Не думаю; талант – да, но не гений, нет.
Вы много читаете?
В пятнадцать лет я набрасывалась на все, что напечатано, это был рефлекс. Слова, слова, слова, как сказал бы Сартр. Я четыре года прожила в горном шале близ Гренобля. Больная, усталая, малокровная. Вот тогда я много читала: Ницше, Жида, Сартра, Достоевского, вообще всех русских классиков. Много стихов, Шекспира, Бенжамена Констана. Это было в войну, в пору маки в Веркоре. В литературном плане главным было открытие Пруста и Сартра; потом – Достоевский, Стендаль, кое-что из Фолкнера. В этой области у меня исключительно классические предпочтения. Из современных писателей я восхищаюсь талантом многих: назову Симону де Бовуар, особенно ее «Гостью», творчество Маргерит Дюрас, первые книги Натали Саррот, некоторые – Франсуазы Малле-Жорис, Ива Наварра, Мальро. Но только один меня ни разу не разочаровал – это Сартр. Его персонажи таковы, каковы они есть; они живут, лепя свою статую. Статую из песка, быть может, но это неважно. Главное – лепить.
Что вы цените в первую очередь у писателя?
Я бы сказала «голос». У некоторых писателей есть свой голос, который слышишь с первой же строчки, как слышишь живой голос человека. Это для меня главное. Голос, или тон, если вам так больше нравится.

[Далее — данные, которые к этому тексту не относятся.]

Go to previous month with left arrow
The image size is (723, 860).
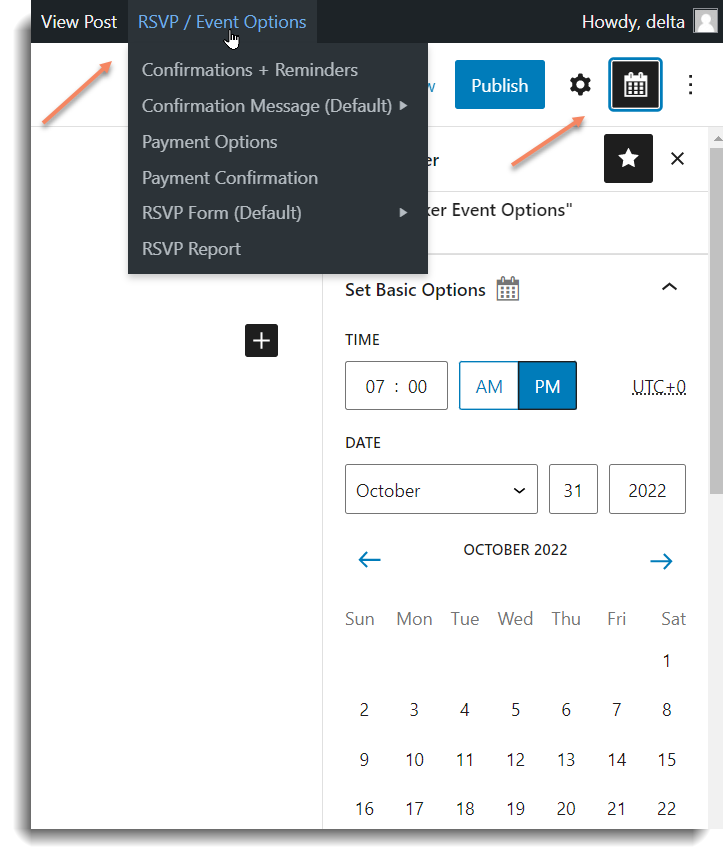tap(370, 560)
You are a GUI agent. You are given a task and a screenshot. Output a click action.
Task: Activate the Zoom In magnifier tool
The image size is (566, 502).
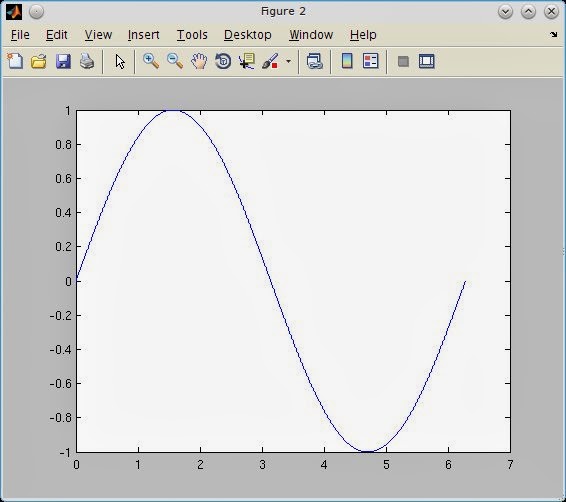click(151, 61)
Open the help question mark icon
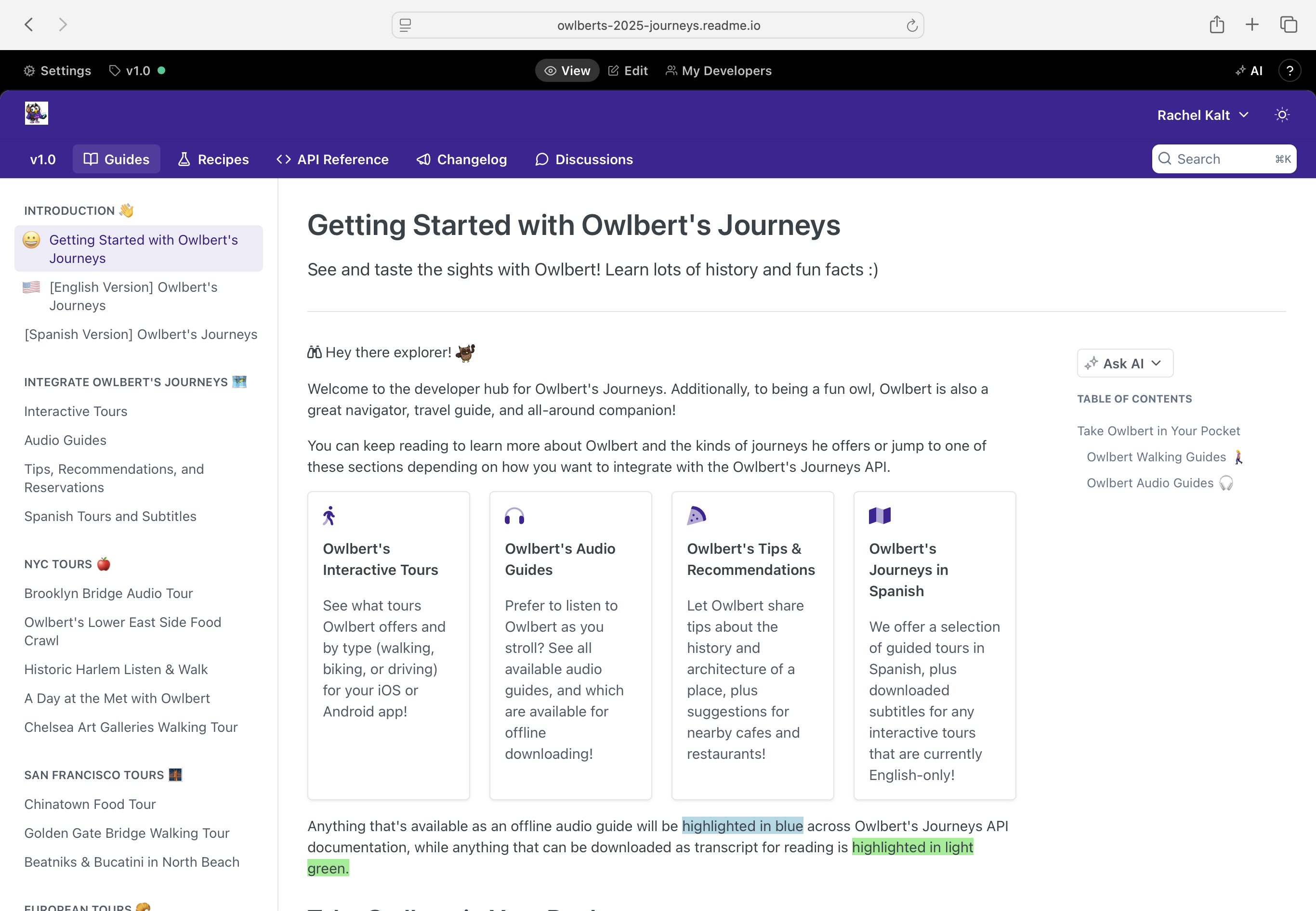 click(1289, 71)
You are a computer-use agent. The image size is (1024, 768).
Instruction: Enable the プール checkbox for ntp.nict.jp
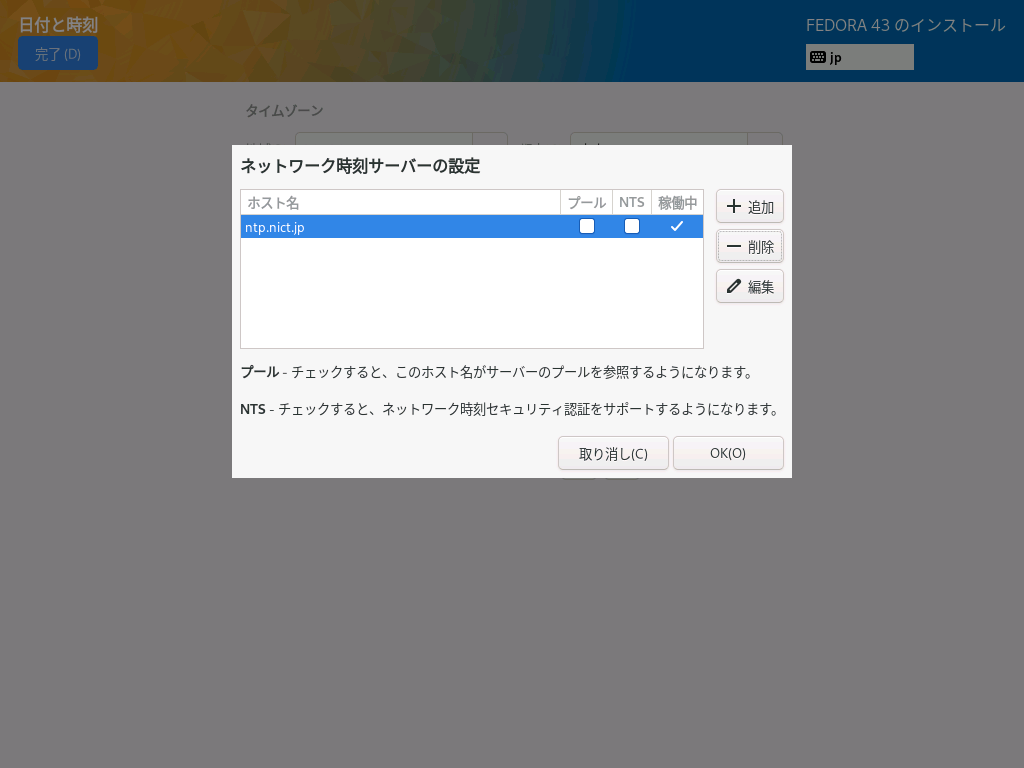[587, 226]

А что вы чаще всего перечитываете?
Часто перечитываю Пруста. Помню, как перечитывала его в Индии. Воды Ганга и гостиная мадам Вердюрен очень занятно смешались в моей памяти. Много читаю Шекспира. И Расина, которого находила скучным в лицее, как все. Но когда полюбишь французский язык, Расин завораживает. Еще я знаю множество стихов наизусть. Аполлинера и Элюара могу декламировать километрами.
А «Здравствуй, грусть» вы перечитывали?
Нет, никогда. А да, полистала однажды, довольно давно. Я обнаружила в ней одновременно наивность и лукавство, которых прежде не замечала.
Почему, когда и каким образом вы пришли к театру?
Впервые написать пьесу для театра мне пришло в голову в 1954-м. Мы – Флоранс Мальро[6], Бернар Франк и я – гостили в Бюже у Франсуа Мишеля, в Монтаплане. Дом был темный, большой; уединенно стоящий, в несколько этажей. На холме. Он походил на бункер. Однажды вечером Бернар Франк рассказал историю молодого человека, хвастуна и задиры, который в определенных обстоятельствах преобразился в робкого влюбленного, в рохлю. Это запало мне в душу. Первый вариант этой пьесы я написала только зимой 57-го, когда только закончила «Через месяц, через год». Я гостила с друзьями на мельнице, близ Милли-ла-Форе. Стояли холода. Вечера были долгие, и я немного скучала. Жизнь текла будто в замке из далекого прошлого. Чтобы развеяться, я написала веселую историю о людях, запертых в доме. Тогда я не думала, что это будет пьеса, не помню даже, было ли уже у нее название… Вскоре после этого Жак Бреннер попросил у меня текст для своего журнала «Кайе де Сезон». И я предложила ему этот набросок комедии: «Замок в Швеции». Его прочел режиссер Андре Барсак; он был не очень разговорчив, но сказал мне, что ему нравится тон. Он попросил меня переработать текст. Пьеса была недостаточно длинной, ей не хватало хребта. Мотивации были недостаточно ясны. Юмор оставался за рампой… Для театра надо завязывать узлы и потом их развязывать. Барсак очень мне помог; мы виделись практически каждые три дня в течение месяца, пока не доработали пьесу… Как видите, моему дебюту в театре я обязана чередой случайностей. Причины, побудившие меня пойти дальше по этому пути, быть может, не столь серьезны, но очень весомы: репетиции забавляют меня до безумия. Париж, театр – и складывается что-то вроде огромной семьи. Важен даже запах театра, пустого театра, где все начинают работать. Это на самом деле очень увлекательно – поначалу, во всяком случае, – слышать, как «произносят» то, что ты написала. Это чудесно, просто невероятно. Потому что это одновременно то и не то, ты узнаешь себя и не узнаешь. Этим проникаешься внезапно, слышишь, как актер произносит свою реплику именно так, как тебе хотелось, и твои персонажи вдруг обретают лицо. Я люблю кулисы, период репетиций, всю игру, которую они предполагают, серьезность актеров, спрашивающих: «О чем я думаю, когда открываю дверь?», их способность находить другую правду, не ту, о которой думала я, когда это писала.